Prueban cáscara de arroz para crear piezas de coche

El arroz, el alimento más popular del planeta, ahora puede formar parte de un coche. Más bien su cáscara. Se trata de un proyecto piloto de innovación de Seat basado en la economía circular, en el que se investiga el uso de Oryzite en sustitución de productos plásticos, con el objetivo de reducir la huella de carbono.

Y es que cada año se cosechan más de 700 millones de toneladas de arroz al año en el mundo.
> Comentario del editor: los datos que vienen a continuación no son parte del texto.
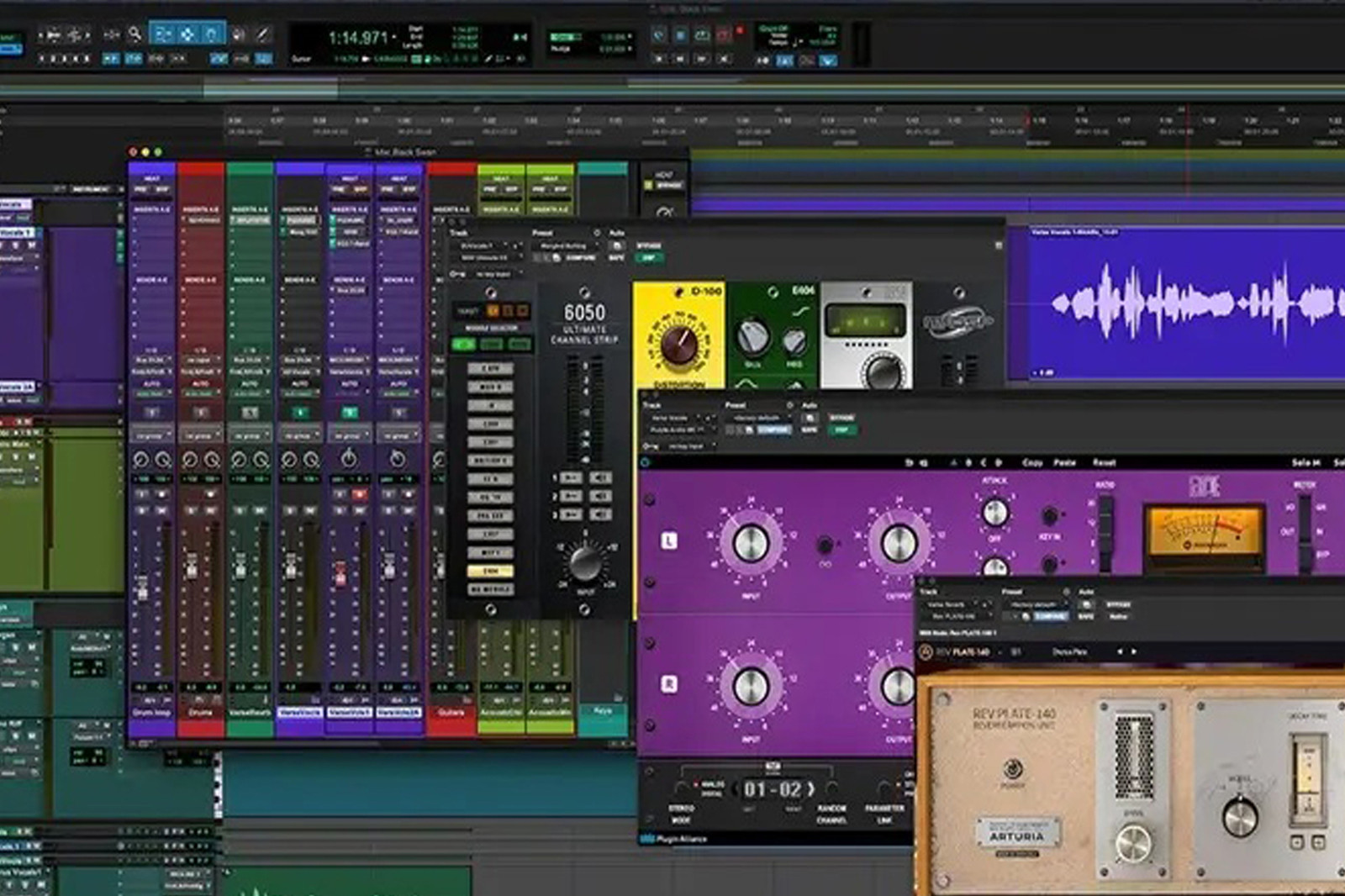Click Reset in the purple compressor toolbar
This screenshot has width=1345, height=896.
[x=1104, y=463]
El 20% es cáscara de arroz, unos 140 millones de toneladas que en su gran mayoría se desechaban. «En la Cámara Arrocera del Montsià, con una producción de 60000 toneladas de arroz al año, buscamos una alternativa para aprovechar toda la cantidad de cáscara que se quemaba, unas 12000 toneladas, y la convertimos en Oryzite, un material que, mezclado con otros compuestos termoplásticos y termoestables, puede modelarse», explica Iban Ganduxé, CEO de Oryzite.

Esta nueva materia prima se está probando en revestimientos del León. «En Seat estamos siempre trabajando en la búsqueda de nuevos materiales para mejorar nuestros productos y, en este sentido, la cáscara de arroz nos permite trabajar en la reducción de plásticos y material derivado del petróleo», comenta Joan Colet, ingeniero de desarrollo de acabados de interiores en Seat.
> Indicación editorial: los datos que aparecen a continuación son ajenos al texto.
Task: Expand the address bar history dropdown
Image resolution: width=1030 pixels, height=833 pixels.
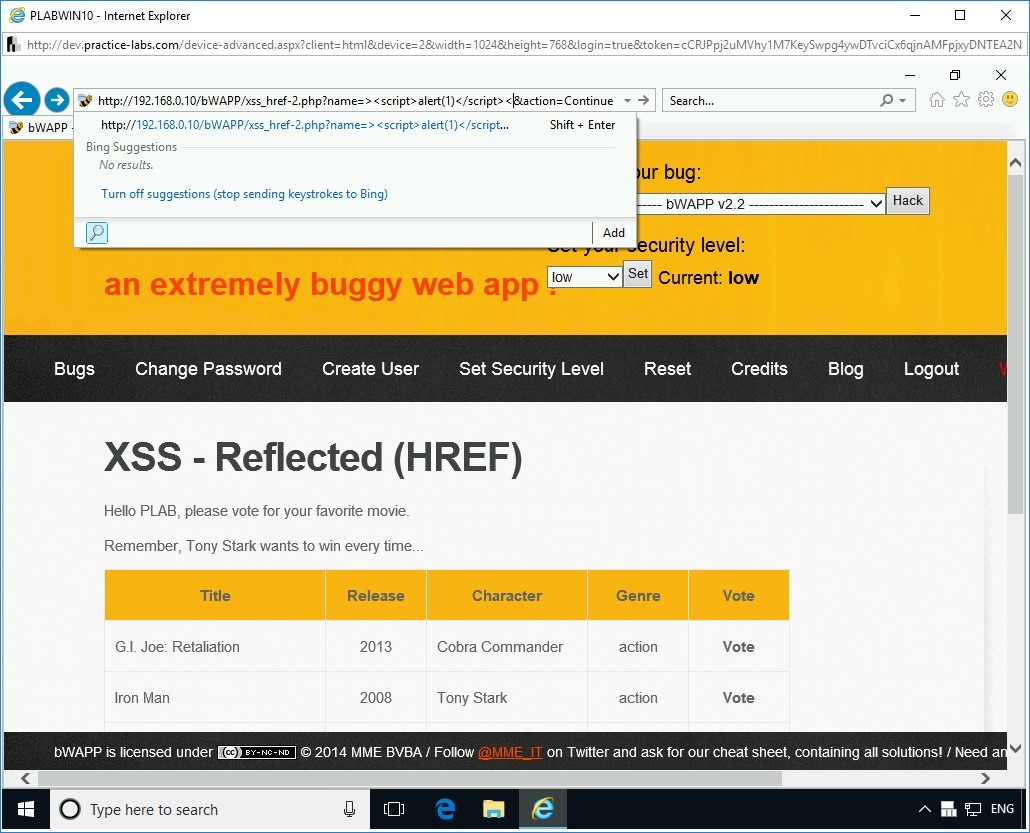Action: click(x=626, y=100)
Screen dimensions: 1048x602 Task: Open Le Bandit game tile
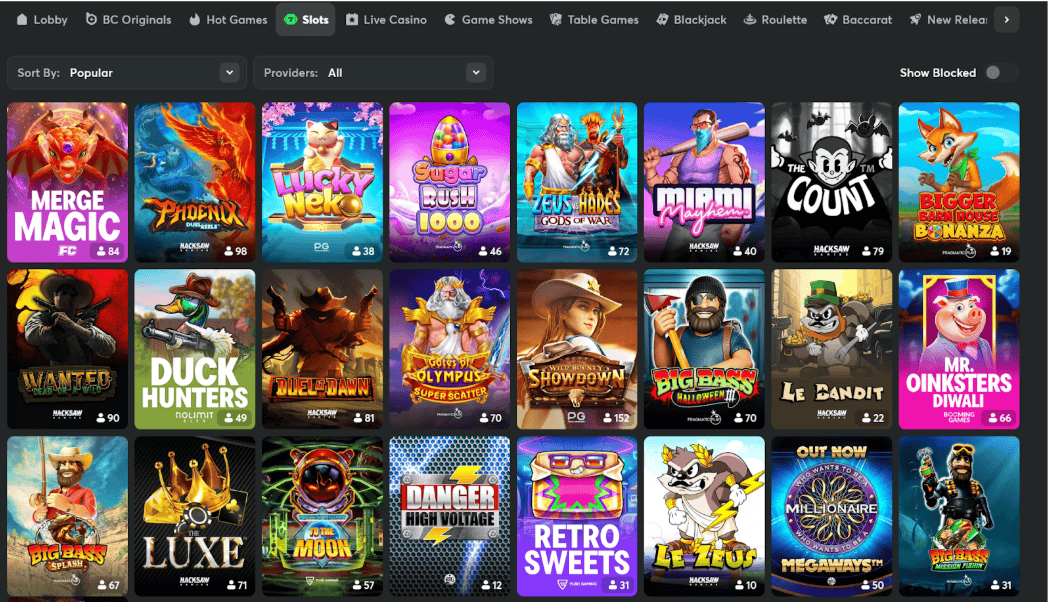pos(831,348)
Concretamente, los ensayos consisten en modelar algunas partes del coche, como el portón trasero, el doble piso de carga del maletero o el revestimiento del techo con cáscara de arroz mezclada con poliuretanos y polipropilenos. A simple vista no se diferencian en nada con las fabricadas con tecnología convencional, pero pesan mucho menos. «Las piezas son más ligeras, con lo que disminuimos el peso del coche, reduciendo así la huella de carbono», según Colet, y añade que «además estamos utilizando un material renovable, promoviendo la economía circular y haciendo un producto más verde».
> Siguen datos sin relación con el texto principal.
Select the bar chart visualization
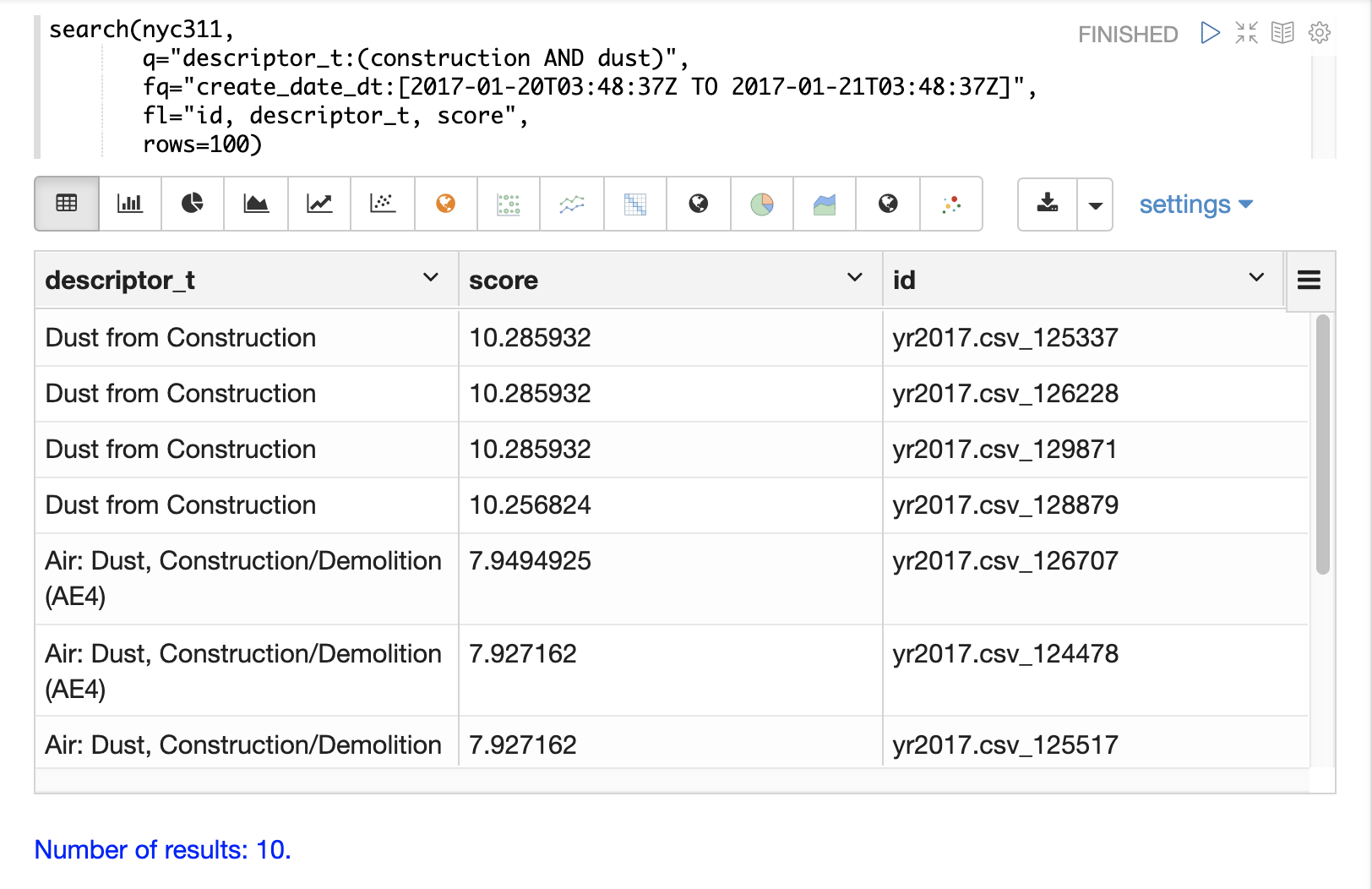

Actualmente se están analizando los revestimientos para saber qué cantidad de cáscara es posible utilizar para que se cumplan al 100% los requerimientos técnicos y de calidad. También pruebas térmicas, que se realizan en la cámara climática, para analizar su resistencia al calor, el frío y la humedad. «Las exigencias técnicas y de calidad que pedimos a la pieza no cambian respecto a lo que hoy tenemos. En la medida que los prototipos que estamos haciendo cumplan esos requerimientos, estaremos más cerca de la introducción en serie», explica el ingeniero del fabricante español.